The present study has several limitations. First, it was retrospectively designed, and is therefore subject to bias from multiple sources. In particular, the pre-treatment PF may have been influenced by the bulky tumor (stage T3 or T4); this may have indicated bias in certain recruited patients who did not have actual moderate pulmonary dysfunction caused by other comorbidities (such as COPD, among others). In cases where the tumor progressively shrank during treatment, the pulmonary function may have improved, thereby decreasing the risk of RP. Second, the sample size was relatively small and insufficient for obtaining a definitive conclusion. Therefore, the risk factors identified from the present study should be cautiously generalized for routine use, and require validation in another independent data set. Third, among the patients with pre-treatment pulmonary dysfunction, the optimal radiation therapy schedule had not been established. All patients in this cohort had received a prescription dose of 60–66 Gy without any plan adjustments. Several studies have indicated that tumor sizes decrease significantly after the delivery of 45 Gy of fractionated radiotherapy [51, 52]. In a prospective phase II trial using a mid-treatment PET/CT-adapted radiation therapy strategy, only three (7%) patients developed grade 3 RP [53]. Therefore, re-simulation and plan modification may be employed in practice for patients with NSCLC.

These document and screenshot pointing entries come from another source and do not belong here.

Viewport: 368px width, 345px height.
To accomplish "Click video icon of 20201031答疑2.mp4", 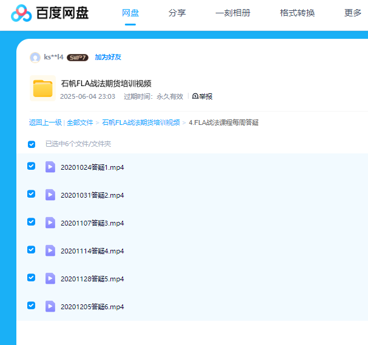I will [50, 195].
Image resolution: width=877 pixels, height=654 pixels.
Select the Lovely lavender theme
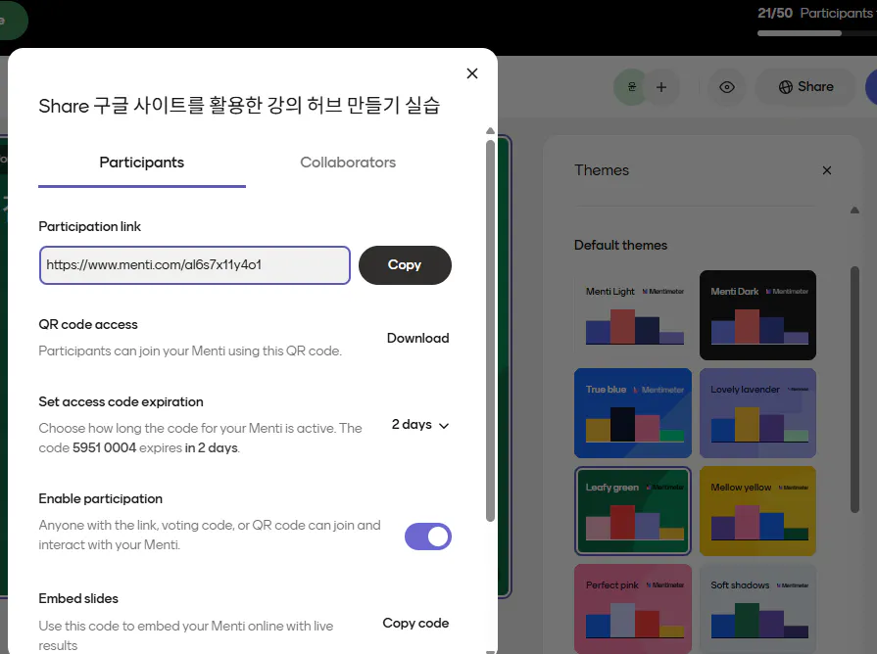(757, 413)
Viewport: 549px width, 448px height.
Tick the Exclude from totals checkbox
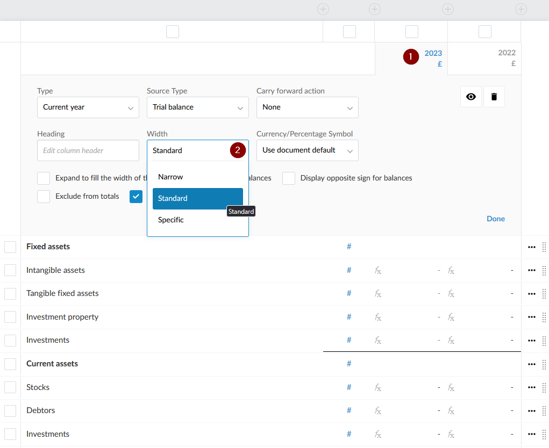tap(44, 197)
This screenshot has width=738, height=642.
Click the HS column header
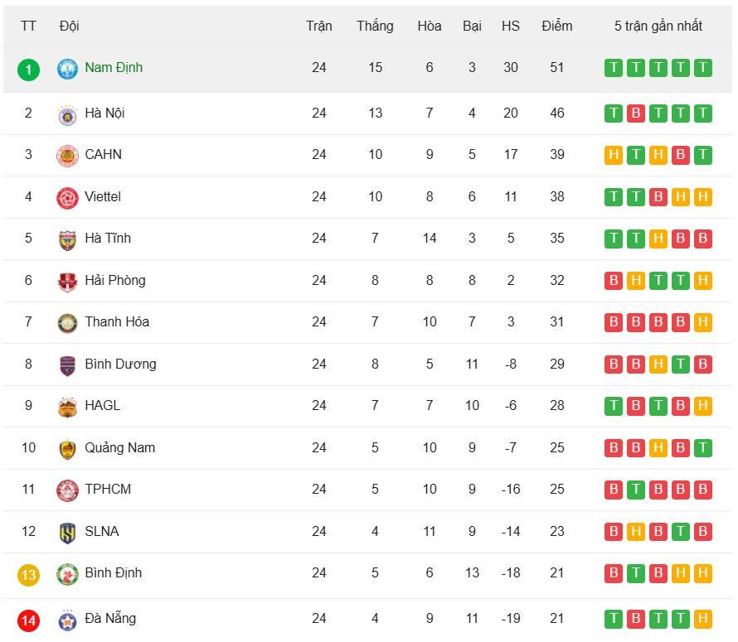tap(511, 26)
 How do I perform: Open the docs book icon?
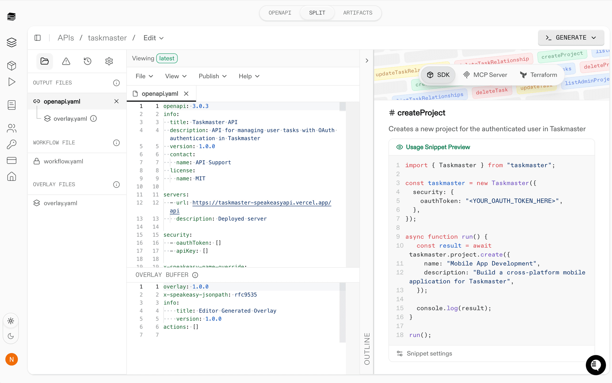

The relatively high incidence of SARP in the present study requires further analysis. According to the design of this retrospective study, all patients were evaluated only if their FEV1% was in the range of 60–69%. No previously published prospective or retrospective studies have focused on this select group of patients with NSCLC. In a prospective phase III trial in China [54], RP of grade ≥3 was observed in 7.4% and 8.3% patients with NSCLC who received the EP or PC regimen, respectively. The median FEV1% in the PC group was recorded at 76.0%; this was relatively higher than the FEV1% range in the present cohort. In our opinion, pre-treatment moderate pulmonary dysfunction may explain the high incidence of SARP.

In conclusion, the DLCO% and MLD may be possible predictors of the incidence of SARP in patients with baseline moderate pulmonary dysfunction who receive definitive CCRT for NSCLC. Combining the two parameters may further improve their predictive ability. Future prospective studies are warranted to validate our findings.